Report: Hackers Fool Tesla Autopilot into Driving Towards Oncoming Traffic

Elon Musk of Tesla confused
Getty/Peter Parks

Hackers have reportedly begun using stickers which confuse Tesla’s autopilot system to trick the cars into driving into the wrong lanes or towards oncoming traffic.

Forbes reports that Keen Labs, a Chinese cybersecurity research group which is regarded as one of the best in the world, has successfully developed two different methods of confusing Tesla autopilot’s lane-recognition tech. The first method the researchers tried was to alter the lane markings on the road, adding patches to the ground to make them seem blurred. This worked but the patches on the road were particularly conspicuous and easily seen by drivers, as a result, Keen Labs determined this would be too hard to implement in the real world.

Keen Labs then attempted to create a “fake lane” after they discovered that Tesla’s autopilot would detect a laneway once it tracked three small stickers placed on the ground. The hackers tested this theory on a test track by placing small stickers at an intersection, believing they could trick the Tesla vehicle into thinking the patches marked out the continuation of the right-hand lane. This proved correct as the car took a turn into the real left lane which could easily have caused an accident on a real road.

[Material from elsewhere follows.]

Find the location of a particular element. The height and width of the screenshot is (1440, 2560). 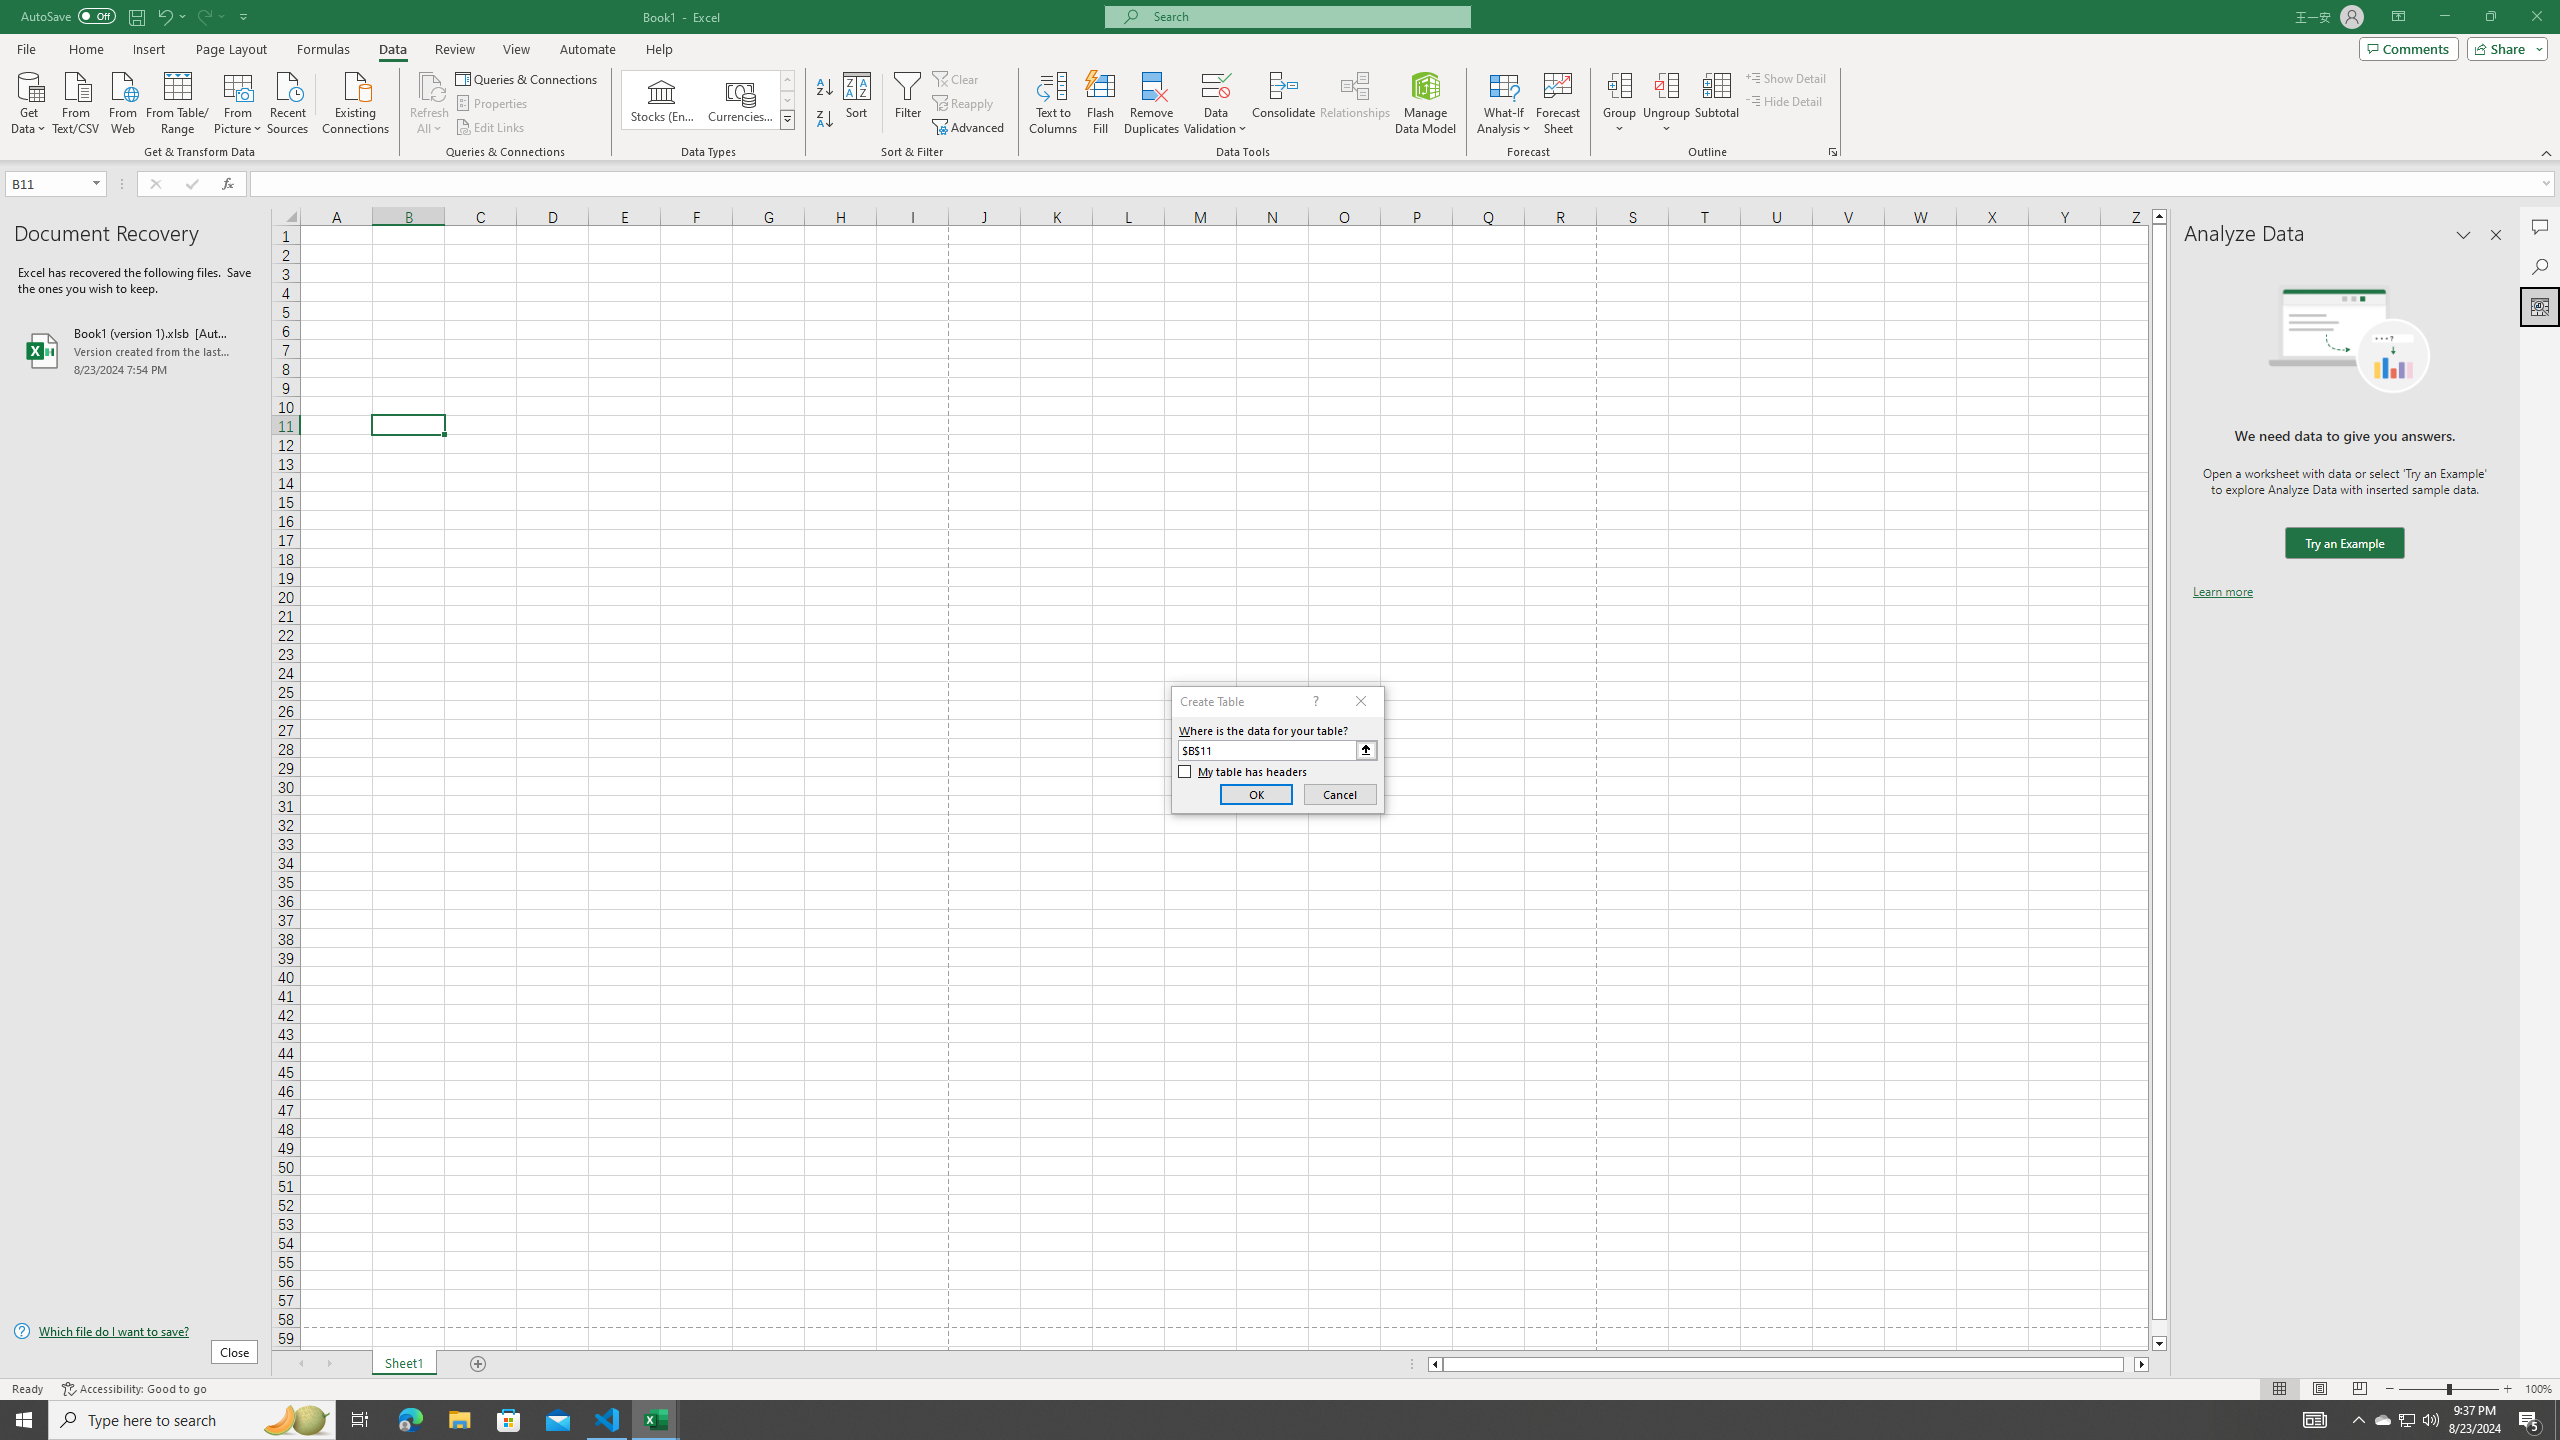

'Task Pane Options' is located at coordinates (2463, 234).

Keen Labs wrote in a paper: “Our experiments proved that this architecture has security risks and reverse-lane recognition is one of the necessary functions for autonomous driving in non-closed roads. In the scene we build, if the vehicle knows that the fake lane is pointing to the reverse lane, it should ignore this fake lane and then it could avoid a traffic accident.”

Keen Labs also developed a method to control tesla’s windscreen wipers and take control of the cars steering using a game control pad, but both of these methods were quite impractical to implement and as a result did not pose a particular security threat. But Keen Labs warned that the fake lane hack would be easy to implement using cheap materials.

Tesla told Forbes that the issue relating to the remote control gamepad had been fixed before Keen Labs ever looked into it, as for the other issues: “The rest of the findings are all based on scenarios in which the physical environment around the vehicle is artificially altered to make the automatic windshield wipers or Autopilot system behave differently, which is not a realistic concern given that a driver can easily override Autopilot at any time by using the steering wheel or brakes and should always be prepared to do so, and can manually operate the windshield wiper settings at all times.”

Tesla has had a number of issues relating to its autopilot system, some of which have allegedly proven fatal in the past. Some analysts have called Tesla CEO Elon Musk’s comments relating to the abilities of the company’s autopilot system “reckless.”